Chinese state-owned companies and Asian buyers still buy extra volume of oil. Even though they did it quietly because there was a prohibition from the United States (US) to buy oil from Russia.
According to sources familiar with this, companies such as CNOOC, PetroChina and Sinochem continue to supply oil cargoes from Russia for May delivery. In fact, state-run Sinopec as well as Asia's largest refining company is also involved, citing Reuters on Friday (8/4).
Chinese state-owned companies do not want to be seen as publicly backing Moscow by buying extra volumes of oil. After Washington banned Russian oil last month and the European Union imposed sanctions on top Russian exporters Rosneft and Gazprom Neft.
Sinopec and Petrochina declined to comment. CNOOC and Sinochem did not immediately respond to requests for comment.
China and Russia have developed increasingly close ties in recent years, and as recently as February announced a seamless partnership.
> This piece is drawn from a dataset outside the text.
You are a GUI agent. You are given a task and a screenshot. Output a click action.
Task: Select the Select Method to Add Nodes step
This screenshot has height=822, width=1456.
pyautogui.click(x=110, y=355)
China has refused to condemn Russia's actions in Ukraine or call it an invasion.
China, the world's biggest oil importer, is a major buyer of Russian crude with 1.6 million barrels per day, half of which is supplied by pipeline under government-to-government contracts.
A drop in Russian oil imports from China could prompt the nation's giant refiners to turn to alternative sources. This will add to global supply concerns that have pushed benchmark Brent oil prices to 14-year highs near $140 a barrel in early March after Russia invaded Ukraine in February.
Not only that, Asian buyers continue to buy one of Russia's main quality crude oil shipped from Eastern ports. Because the Sokol cargo for May loading to Asia has sold out, traders told Bloomberg on Thursday (7/4).
Crude oil from the Sakhalin I project has been sold either on a term or spot basis to South Korea, China and India, a Bloomberg source said. The voyage to deliver Sokol's cargo to Asia took only a week as the cargo was being loaded from Russian Far Eastern ports.
Buyers in Japan, South Korea, India and an independent Chinese refiner are reported to have purchased Sokol oil for May delivery. Exxon, will use its share of Sokol at its own refinery.
In forecasts earlier this week, Wood Mackenzie said advanced economies such as US allies, and the EU were expected to replace about 650,000 barrels per day of Russian crude with grades from other producers amid its own sanctions.
However, Asian oil importers are yet to race to buy Russian crude which has been heavily discounted due to short-term contractual obligations with Middle Eastern producers.